▸ The task
Read the entries below and pull out each line with the string "computer".
------ Material for this task ------
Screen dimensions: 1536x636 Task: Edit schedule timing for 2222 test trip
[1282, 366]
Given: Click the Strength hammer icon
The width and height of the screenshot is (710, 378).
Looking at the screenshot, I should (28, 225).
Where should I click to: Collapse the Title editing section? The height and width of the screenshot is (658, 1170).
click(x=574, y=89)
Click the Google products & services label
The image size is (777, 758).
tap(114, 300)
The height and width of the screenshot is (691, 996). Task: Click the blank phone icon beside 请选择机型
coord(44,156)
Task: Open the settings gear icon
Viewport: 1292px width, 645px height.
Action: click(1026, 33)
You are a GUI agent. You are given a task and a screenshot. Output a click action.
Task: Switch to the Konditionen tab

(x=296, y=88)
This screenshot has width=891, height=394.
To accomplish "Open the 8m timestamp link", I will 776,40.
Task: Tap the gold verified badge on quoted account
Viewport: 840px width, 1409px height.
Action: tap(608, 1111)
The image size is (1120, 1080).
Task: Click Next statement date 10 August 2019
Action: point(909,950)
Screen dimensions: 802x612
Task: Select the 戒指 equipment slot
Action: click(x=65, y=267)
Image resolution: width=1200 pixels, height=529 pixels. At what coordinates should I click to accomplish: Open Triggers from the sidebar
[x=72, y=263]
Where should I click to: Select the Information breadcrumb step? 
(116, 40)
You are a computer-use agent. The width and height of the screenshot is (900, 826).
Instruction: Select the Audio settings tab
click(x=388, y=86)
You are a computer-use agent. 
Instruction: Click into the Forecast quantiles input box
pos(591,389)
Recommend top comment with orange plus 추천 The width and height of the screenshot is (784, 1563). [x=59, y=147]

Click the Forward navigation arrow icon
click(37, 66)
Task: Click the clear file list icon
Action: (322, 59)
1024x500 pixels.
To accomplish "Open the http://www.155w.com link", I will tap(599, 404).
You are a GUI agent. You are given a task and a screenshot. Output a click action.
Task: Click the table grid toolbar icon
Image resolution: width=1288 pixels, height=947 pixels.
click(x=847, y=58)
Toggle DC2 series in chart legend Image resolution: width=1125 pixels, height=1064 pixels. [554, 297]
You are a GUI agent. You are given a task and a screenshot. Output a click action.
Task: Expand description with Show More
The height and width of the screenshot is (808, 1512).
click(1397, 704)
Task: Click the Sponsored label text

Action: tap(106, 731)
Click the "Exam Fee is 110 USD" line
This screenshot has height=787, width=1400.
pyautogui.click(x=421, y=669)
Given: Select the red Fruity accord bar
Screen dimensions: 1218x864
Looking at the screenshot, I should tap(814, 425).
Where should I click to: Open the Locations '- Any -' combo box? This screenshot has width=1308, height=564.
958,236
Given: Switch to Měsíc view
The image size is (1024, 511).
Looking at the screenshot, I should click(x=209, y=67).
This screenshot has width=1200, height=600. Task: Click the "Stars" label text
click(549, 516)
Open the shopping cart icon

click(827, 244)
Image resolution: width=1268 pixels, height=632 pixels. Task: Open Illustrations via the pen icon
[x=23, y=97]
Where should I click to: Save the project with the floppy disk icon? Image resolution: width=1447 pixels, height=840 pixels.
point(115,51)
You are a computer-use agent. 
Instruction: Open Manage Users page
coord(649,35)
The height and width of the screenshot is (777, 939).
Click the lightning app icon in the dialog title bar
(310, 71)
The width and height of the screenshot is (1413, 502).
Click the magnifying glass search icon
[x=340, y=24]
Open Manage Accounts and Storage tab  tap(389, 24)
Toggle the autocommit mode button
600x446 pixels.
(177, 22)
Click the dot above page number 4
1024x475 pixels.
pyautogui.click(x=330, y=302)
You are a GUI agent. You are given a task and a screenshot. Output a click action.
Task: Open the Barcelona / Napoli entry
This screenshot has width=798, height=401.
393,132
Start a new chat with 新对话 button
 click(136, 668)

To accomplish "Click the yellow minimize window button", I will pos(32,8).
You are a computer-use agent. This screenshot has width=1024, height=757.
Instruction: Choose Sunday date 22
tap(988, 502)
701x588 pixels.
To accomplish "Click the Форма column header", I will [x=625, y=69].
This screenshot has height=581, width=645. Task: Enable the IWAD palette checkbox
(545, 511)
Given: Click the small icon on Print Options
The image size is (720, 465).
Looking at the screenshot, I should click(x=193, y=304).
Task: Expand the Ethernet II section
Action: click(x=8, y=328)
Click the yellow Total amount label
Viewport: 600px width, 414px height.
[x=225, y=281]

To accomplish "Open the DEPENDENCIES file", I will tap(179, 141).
------
▸ Solution to the exercise
You are a computer-use agent. The width and height of the screenshot is (900, 826).
You are a computer-use agent. 
You are a computer-use agent. 
You are a computer-use agent. This screenshot has width=1024, height=757.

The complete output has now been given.